Antonin Delpeuch Jan. 19, 2024, 8:02 p.m. UTC | #1
Hi Junio,

After more testing (combining custom merge drivers with rerere) I 
realized that my patch can lead to a segmentation error. Many apologies 
for not having caught that earlier!

On 18/01/2024 23:09, Antonin Delpeuch via GitGitGadget wrote:
> @@ -222,6 +222,12 @@ static enum ll_merge_result ll_ext_merge(const struct ll_merge_driver *fn,
>   			strbuf_addf(&cmd, "%d", marker_size);
>   		else if (skip_prefix(format, "P", &format))
>   			sq_quote_buf(&cmd, path);
> +		else if (skip_prefix(format, "S", &format))
> +			sq_quote_buf(&cmd, orig_name);
> +		else if (skip_prefix(format, "X", &format))
> +			sq_quote_buf(&cmd, name1);
> +		else if (skip_prefix(format, "Y", &format))
> +			sq_quote_buf(&cmd, name2);

The "orig_name", "name1" and "name2" pointers can be NULL at this stage. 
This can happen when the merge is invoked from rerere, to resolve a 
conflict using a previous resolution.

I wonder what the appropriate fallback would be in such a case. I am 
tempted to use the temporary filenames of the files to merge instead, so 
that the merge driver can rely on those names being non-empty and being 
the best string to use to identify the files. Passing an empty string 
seems dangerous to me, as it is likely to change the index of arguments 
passed to the merge driver. Passing fixed strings such as "base", "ours" 
and "theirs" could perhaps work too.

Let me know if you have any preference about this.

Best,

Antonin
Phillip Wood Jan. 20, 2024, 2:13 p.m. UTC | #2
Hi Antonin

On 18/01/2024 22:09, Antonin Delpeuch via GitGitGadget wrote:
> From: Antonin Delpeuch <antonin@delpeuch.eu>
> 
> Custom merge drivers need access to the names of the revisions they
> are working on, so that the merge conflict markers they introduce
> can refer to those revisions. The placeholders '%S', '%X' and '%Y'
> are introduced to this end.

Thanks for working on this, I think it is a useful improvement. I guess 
'%X' and '%Y' are no worse than the existing '%A' and '%B' but I do 
wonder if we want to take the opportunity to switch to more descriptive 
names for the various parameters passed to the custom merge strategy. We 
do do this by supporting %(label:ours) modeled after the format 
specifiers used by other commands such as "git log" and "git for-each-ref".

> [...]
> +will be stored via placeholder `%P`. Additionally, the names of the
> +common ancestor revision (`%S`), of the current revision (`%X`) and
> +of the other branch (`%Y`) can also be supplied. Those are short > +revision names, optionally joined with the paths of the file in each
> +revision. Those paths are only present if they differ and are separated
> +from the revision by a colon.

It might be simpler to just call these the "conflict marker labels" 
without tying ourselves to a particular format. Something like

     The conflict labels to be used for the common ancestor, local head
     and other head can be passed by using '%(label:base)',
     '%(label:ours)' and '%(label:theirs) respectively.

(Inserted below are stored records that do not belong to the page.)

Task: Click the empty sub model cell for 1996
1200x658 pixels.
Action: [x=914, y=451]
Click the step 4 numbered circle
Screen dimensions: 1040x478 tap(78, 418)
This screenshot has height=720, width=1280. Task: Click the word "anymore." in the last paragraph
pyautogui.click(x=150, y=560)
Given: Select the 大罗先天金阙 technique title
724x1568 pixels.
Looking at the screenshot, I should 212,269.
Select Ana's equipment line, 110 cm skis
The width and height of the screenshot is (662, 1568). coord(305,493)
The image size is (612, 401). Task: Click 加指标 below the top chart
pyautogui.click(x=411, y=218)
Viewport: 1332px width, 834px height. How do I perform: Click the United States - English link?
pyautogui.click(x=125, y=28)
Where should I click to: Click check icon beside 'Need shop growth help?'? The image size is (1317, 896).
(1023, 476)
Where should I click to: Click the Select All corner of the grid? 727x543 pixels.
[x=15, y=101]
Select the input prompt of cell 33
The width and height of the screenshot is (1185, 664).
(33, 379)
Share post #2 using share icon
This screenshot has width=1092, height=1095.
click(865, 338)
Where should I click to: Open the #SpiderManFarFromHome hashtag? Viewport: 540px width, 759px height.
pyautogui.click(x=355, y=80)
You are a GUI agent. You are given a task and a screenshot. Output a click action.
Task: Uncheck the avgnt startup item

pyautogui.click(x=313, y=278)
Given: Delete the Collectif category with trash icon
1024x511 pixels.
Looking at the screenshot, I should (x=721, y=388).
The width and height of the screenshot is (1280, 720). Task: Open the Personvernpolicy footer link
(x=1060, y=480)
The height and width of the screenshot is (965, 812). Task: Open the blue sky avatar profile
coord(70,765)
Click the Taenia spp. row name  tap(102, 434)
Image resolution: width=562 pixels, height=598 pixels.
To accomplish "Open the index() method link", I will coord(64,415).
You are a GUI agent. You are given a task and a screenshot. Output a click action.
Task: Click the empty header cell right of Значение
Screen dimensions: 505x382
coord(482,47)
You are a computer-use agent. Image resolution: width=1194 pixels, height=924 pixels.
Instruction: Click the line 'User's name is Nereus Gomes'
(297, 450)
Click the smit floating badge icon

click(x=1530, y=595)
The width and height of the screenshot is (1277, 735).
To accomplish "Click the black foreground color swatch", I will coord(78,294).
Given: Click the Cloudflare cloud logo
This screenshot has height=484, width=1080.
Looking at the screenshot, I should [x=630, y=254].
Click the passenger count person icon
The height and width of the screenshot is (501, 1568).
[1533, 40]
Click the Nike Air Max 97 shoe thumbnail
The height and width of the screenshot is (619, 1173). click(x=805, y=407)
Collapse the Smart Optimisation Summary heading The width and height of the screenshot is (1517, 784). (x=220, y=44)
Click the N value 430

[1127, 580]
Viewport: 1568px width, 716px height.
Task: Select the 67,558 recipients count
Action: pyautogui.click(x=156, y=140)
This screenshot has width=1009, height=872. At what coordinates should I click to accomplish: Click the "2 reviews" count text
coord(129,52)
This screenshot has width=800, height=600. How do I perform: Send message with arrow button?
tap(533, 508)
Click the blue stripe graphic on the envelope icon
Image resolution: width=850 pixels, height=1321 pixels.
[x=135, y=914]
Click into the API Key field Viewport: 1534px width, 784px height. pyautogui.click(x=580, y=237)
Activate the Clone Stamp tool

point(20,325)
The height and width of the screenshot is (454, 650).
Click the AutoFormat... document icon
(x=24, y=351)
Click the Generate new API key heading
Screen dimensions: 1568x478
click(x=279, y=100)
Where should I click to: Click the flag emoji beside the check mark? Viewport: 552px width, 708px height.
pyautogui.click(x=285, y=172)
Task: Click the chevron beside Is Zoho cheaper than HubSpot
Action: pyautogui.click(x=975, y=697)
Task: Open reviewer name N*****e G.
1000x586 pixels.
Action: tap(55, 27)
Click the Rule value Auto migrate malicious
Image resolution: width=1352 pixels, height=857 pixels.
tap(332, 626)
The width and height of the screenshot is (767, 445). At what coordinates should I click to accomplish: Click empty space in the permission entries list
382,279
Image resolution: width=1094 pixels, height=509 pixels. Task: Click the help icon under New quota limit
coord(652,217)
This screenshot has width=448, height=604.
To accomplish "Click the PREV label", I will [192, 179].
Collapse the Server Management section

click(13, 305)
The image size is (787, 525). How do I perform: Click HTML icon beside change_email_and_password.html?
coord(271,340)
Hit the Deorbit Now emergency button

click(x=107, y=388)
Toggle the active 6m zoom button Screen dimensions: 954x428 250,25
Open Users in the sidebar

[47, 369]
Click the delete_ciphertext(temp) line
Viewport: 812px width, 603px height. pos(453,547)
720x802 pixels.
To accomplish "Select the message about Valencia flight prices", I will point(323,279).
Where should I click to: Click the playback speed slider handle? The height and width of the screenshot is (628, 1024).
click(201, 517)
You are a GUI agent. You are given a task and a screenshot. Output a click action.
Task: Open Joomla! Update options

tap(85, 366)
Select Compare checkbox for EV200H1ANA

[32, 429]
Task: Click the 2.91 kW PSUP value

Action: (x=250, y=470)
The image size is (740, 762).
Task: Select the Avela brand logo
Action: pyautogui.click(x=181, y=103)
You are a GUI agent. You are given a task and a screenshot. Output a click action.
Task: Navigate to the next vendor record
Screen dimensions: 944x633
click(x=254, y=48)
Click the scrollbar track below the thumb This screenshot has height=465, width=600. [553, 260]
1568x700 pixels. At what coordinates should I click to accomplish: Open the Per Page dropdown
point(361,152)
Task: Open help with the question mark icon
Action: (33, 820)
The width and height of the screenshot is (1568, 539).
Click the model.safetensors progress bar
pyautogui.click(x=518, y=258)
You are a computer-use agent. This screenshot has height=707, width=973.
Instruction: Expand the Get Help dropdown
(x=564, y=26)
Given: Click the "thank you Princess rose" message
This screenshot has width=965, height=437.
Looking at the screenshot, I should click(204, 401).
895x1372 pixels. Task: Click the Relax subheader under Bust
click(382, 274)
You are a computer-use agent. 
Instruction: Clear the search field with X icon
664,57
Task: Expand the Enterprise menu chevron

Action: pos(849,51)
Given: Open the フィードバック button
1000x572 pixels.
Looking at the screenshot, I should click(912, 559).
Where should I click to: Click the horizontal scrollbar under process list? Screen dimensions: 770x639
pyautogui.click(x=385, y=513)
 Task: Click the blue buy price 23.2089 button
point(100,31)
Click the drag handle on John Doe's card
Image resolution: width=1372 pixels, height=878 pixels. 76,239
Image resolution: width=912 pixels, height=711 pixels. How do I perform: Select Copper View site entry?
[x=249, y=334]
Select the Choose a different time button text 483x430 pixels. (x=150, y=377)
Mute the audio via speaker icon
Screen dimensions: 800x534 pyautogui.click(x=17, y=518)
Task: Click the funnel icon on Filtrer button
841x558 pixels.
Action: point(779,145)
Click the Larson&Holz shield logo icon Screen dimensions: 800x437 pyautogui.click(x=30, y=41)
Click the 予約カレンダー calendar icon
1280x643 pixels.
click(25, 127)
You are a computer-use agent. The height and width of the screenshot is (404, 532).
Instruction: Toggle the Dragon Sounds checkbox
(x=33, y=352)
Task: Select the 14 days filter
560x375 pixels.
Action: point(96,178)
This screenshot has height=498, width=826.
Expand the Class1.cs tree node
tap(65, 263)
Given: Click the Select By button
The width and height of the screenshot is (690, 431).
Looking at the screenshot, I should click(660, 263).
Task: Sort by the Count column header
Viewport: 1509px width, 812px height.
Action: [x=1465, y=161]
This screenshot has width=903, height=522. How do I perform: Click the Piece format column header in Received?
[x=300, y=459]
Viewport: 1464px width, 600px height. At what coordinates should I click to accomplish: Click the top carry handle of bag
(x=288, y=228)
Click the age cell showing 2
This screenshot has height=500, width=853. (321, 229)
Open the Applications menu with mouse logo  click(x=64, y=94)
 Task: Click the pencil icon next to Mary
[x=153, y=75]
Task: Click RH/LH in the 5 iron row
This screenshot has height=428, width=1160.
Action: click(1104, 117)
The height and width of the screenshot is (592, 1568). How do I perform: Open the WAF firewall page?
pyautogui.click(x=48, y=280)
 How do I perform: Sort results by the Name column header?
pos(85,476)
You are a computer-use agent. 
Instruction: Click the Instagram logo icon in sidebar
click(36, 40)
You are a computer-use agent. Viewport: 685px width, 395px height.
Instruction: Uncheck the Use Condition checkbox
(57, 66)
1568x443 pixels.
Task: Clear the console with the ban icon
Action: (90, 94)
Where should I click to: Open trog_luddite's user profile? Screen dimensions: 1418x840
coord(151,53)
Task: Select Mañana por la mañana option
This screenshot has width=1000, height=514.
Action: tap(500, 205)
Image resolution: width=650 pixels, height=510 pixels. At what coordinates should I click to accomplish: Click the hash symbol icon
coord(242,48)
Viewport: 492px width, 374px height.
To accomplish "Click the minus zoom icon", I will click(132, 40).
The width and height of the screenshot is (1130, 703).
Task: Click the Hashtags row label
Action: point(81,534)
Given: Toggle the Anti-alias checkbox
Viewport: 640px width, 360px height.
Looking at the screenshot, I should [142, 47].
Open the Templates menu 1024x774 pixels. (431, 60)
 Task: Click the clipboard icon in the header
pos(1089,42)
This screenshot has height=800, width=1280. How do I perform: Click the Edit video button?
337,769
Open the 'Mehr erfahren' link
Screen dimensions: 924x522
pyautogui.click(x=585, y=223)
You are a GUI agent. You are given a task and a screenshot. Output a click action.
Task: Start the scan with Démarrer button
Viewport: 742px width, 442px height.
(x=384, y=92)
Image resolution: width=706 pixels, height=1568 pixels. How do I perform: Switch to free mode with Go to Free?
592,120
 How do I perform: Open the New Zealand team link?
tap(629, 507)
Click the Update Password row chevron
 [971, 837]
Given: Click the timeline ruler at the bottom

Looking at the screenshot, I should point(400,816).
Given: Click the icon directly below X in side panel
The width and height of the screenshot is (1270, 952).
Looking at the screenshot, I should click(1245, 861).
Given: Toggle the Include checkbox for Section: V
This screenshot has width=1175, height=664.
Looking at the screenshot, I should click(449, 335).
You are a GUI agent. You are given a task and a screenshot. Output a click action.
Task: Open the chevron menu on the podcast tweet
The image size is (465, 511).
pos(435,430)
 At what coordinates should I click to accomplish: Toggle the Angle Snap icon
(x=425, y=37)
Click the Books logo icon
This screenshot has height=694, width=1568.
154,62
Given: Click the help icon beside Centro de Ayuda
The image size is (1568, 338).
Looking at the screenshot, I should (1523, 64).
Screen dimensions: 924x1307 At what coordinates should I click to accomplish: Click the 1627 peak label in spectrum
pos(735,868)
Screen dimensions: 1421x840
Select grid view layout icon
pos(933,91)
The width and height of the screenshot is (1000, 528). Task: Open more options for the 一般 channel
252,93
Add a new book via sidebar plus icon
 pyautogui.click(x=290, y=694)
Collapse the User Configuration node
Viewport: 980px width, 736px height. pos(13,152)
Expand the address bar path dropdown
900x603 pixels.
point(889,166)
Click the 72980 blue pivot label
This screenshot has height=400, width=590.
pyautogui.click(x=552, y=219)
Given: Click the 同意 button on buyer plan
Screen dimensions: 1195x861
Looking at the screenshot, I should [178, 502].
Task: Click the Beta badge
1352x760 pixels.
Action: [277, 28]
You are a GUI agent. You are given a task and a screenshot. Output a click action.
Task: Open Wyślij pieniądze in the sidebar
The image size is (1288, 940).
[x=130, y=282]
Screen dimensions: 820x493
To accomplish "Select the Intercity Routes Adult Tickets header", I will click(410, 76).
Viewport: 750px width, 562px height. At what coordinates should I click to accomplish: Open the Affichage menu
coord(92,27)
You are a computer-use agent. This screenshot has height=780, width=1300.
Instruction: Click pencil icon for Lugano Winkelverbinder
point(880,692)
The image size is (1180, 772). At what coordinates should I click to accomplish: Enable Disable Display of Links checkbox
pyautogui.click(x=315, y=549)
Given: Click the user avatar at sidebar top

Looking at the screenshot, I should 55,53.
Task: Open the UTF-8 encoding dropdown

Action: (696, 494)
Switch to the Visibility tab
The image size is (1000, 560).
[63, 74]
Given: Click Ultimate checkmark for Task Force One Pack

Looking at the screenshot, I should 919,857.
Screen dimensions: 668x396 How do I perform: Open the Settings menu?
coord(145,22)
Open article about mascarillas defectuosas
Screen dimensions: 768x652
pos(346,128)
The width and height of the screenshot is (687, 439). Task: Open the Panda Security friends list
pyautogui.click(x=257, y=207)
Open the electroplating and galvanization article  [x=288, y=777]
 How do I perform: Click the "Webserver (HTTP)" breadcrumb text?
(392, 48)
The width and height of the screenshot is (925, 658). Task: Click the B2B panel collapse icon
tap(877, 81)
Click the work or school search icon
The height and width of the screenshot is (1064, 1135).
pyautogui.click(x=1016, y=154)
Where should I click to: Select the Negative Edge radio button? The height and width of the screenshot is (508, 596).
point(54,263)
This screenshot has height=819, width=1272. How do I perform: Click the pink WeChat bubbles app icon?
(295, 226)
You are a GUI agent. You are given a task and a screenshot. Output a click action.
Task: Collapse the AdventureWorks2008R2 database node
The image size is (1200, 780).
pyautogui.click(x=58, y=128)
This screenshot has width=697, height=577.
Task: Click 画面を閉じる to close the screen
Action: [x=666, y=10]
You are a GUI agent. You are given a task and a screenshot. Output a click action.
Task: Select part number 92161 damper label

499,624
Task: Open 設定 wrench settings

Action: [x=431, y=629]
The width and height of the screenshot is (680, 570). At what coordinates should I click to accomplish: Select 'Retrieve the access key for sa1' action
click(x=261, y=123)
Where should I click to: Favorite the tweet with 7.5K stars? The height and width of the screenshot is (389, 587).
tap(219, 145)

> @@ -222,6 +222,12 @@ static enum ll_merge_result ll_ext_merge(const struct ll_merge_driver *fn,

Not part of this patch but I noticed that we're passing the filenames 
for '%A' etc. unquoted which is a bit scary.

>   			strbuf_addf(&cmd, "%d", marker_size);
>   		else if (skip_prefix(format, "P", &format))
>   			sq_quote_buf(&cmd, path);
> +		else if (skip_prefix(format, "S", &format))
> +			sq_quote_buf(&cmd, orig_name);

I think you can avoid the SIGSEV problem you mentioned in your other 
email by changing this to

	sq_quote_buf(&cmd, orig_name ? orig_name, "");

That would make sure the labels we pass match the ones used by the 
internal merge.

Best Wishes

Phillip
Junio C Hamano Jan. 20, 2024, 5:25 p.m. UTC | #3
Antonin Delpeuch <antonin@delpeuch.eu> writes:

> After more testing (combining custom merge drivers with rerere) I
> realized that my patch can lead to a segmentation error. Many
> apologies for not having caught that earlier!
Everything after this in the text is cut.